The Kindle itself is reversed as well with the toggle button on the left...had me wondering if there were left handed Kindles.  

I would flip the picture and send to Oberon and point out why you are dissatisfied, maybe they will exchange for a better fitting one. Might have to follow up with a phone call.  I e-mailed them 2 times and never got an answer back from them.


----------



## cc1013 (Jul 31, 2009)

My Oberon (purple ROH) is also slightly crooked.  It's not as crooked as the one in the picture, but there is a definite tilt.  It doesn't bother me though.  My husband's Oberon (navy Hosukai Wave) is also slightly crooked.

As a previous poster mentioned, I figured it was handmade and wasn't very concerned.


----------



## Anne (Oct 29, 2008)

I will send them an email from there web site. I have always gotten and answer. Since there are a small company it may take them a little while to answer. I had a question for M-edge and sent them an email over the weekend. I just got an answer a little while ago. Last may have been a holiday for these small company's.


----------



## Dana (Dec 4, 2009)

Well, now that I've seen a pic, mine is just as crooked as hers.....  It just arrived last week and it's been a bit annoying that my Kindle couldn't sit perfectly straight in the cover, but I had hoped things would shift with time and wrote it off as it being a handmade item and that everyone's was probably the same way.

I just played with mine and if you undo the elastic strap on the upper left, the Kindle will set level on the bottom, but the left corner is not a great fit with the upper corner of the Kindle.  (None of the Kindle corner peeks out from under the Oberon corner.)  When you put the elastic back on, the Kindle is pushed to the left and the Kindle corner does peek out from under the Oberon corner.  Maybe once the elastic loosens up a bit, everything else will fall into place?

Btw, mine is the Wild Rose pattern, so this isn't limited to just one pattern.


----------



## robjond (Nov 19, 2009)

It is most certainly lop-sided.  I know that would bug my anal OCD mind.

My Oberon is perfect.  I'm sorry yours isn't  

I would contact Oberon and ask for a replacement.


----------



## Leslie (Apr 7, 2008)

Betsy the Quilter said:


> Great job posting the picture!
> 
> Question, does it make a difference if you turn the Kindle relative to the cover? So that the open cover is on the left side of the Kindle? Does it fit any differently? (I have a Kindle 1 with Velcro, I don't have a feel for the size and shape of the K2.)
> 
> Betsy


Betsy, the picture is backwards. The elastic bungee is on the right, not the left, and the five way controller (square box on the Kindle) is also on the right, not the left. To have the Kindle in the cover on the left hand side, not the right, the bungee would be on the bottom left corner and the pocket on the cover would be upside down.

L


----------



## DeborahLuvs2read (Feb 9, 2010)

I have not had this problem with my Oberon cover. I have the peacock in sky blue and it is perfect.
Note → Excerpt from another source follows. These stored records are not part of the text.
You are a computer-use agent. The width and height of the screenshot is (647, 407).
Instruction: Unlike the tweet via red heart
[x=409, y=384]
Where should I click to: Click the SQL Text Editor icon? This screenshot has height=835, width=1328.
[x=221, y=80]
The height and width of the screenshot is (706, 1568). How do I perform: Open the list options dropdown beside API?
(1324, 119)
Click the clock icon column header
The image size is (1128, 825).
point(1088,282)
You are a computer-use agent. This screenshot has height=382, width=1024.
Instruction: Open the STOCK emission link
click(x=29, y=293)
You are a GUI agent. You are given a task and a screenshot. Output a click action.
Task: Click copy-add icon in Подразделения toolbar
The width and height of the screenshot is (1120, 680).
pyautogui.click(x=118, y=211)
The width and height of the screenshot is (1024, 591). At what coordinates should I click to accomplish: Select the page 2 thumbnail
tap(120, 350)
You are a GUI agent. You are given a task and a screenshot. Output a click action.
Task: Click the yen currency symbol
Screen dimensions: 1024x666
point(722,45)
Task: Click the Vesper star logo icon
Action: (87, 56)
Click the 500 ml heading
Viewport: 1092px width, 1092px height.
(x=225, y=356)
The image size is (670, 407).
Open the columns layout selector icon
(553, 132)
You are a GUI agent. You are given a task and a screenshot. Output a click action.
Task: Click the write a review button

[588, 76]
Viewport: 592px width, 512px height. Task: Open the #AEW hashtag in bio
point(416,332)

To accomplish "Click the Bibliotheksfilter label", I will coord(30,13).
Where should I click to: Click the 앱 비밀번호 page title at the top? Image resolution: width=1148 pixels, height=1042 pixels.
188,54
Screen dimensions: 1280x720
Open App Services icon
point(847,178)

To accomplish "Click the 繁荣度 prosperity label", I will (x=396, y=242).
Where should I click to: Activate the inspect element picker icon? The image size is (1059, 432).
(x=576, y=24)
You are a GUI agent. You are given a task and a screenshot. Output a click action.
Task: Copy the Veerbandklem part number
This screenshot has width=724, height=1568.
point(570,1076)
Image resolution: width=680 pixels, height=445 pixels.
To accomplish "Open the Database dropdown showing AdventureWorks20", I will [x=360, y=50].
Patience has been settled in her new home for for 3 weeks and sits perfectly straight up.


----------



## skyblue (Dec 23, 2009)

I looks like the reverse side of the negative.  The menu key is on the wrong side.


----------



## Pushka (Oct 30, 2009)

I have a couple of new Oberon covers and had to check.  I thought something like that would bug me (hate it how the eye looks for imperfections!) - the cover I had been using (Red River) is also askew but it doesnt bother me.  The other cover is fine.


----------



## Moosh (Dec 22, 2009)

I would definitely be returning it. Seeing my Kindle sitting lopsided like that would drive me mental.


----------



## Hazel (Dec 16, 2009)

After reading these postings I went to look at my Creekbed Maple and mine sits a bit askew but doesn't bother me.  I figure since it has all handmade it will have its imperfections which makes it unique to me.


----------



## Cherie (Feb 3, 2009)

I have the same problem with my Oberon K1 cover (wine celtic hounds). I think it's because the two corners near the spine are attached differently than the ones on the other side. Instead of being stitched in "straight," they are turned over and tucked into the seam. It's hard to describe, but easy to see the difference. The corners on the Right side (outer edge) hold the K securely; the corners on the Left side (near the spine) don't. They gap away from the Kindle and allow it to slide around. I compared the Oberon corners to the corners on my M-edge--the M-edge uses the straight attachment on all corners, and it holds the K very securely.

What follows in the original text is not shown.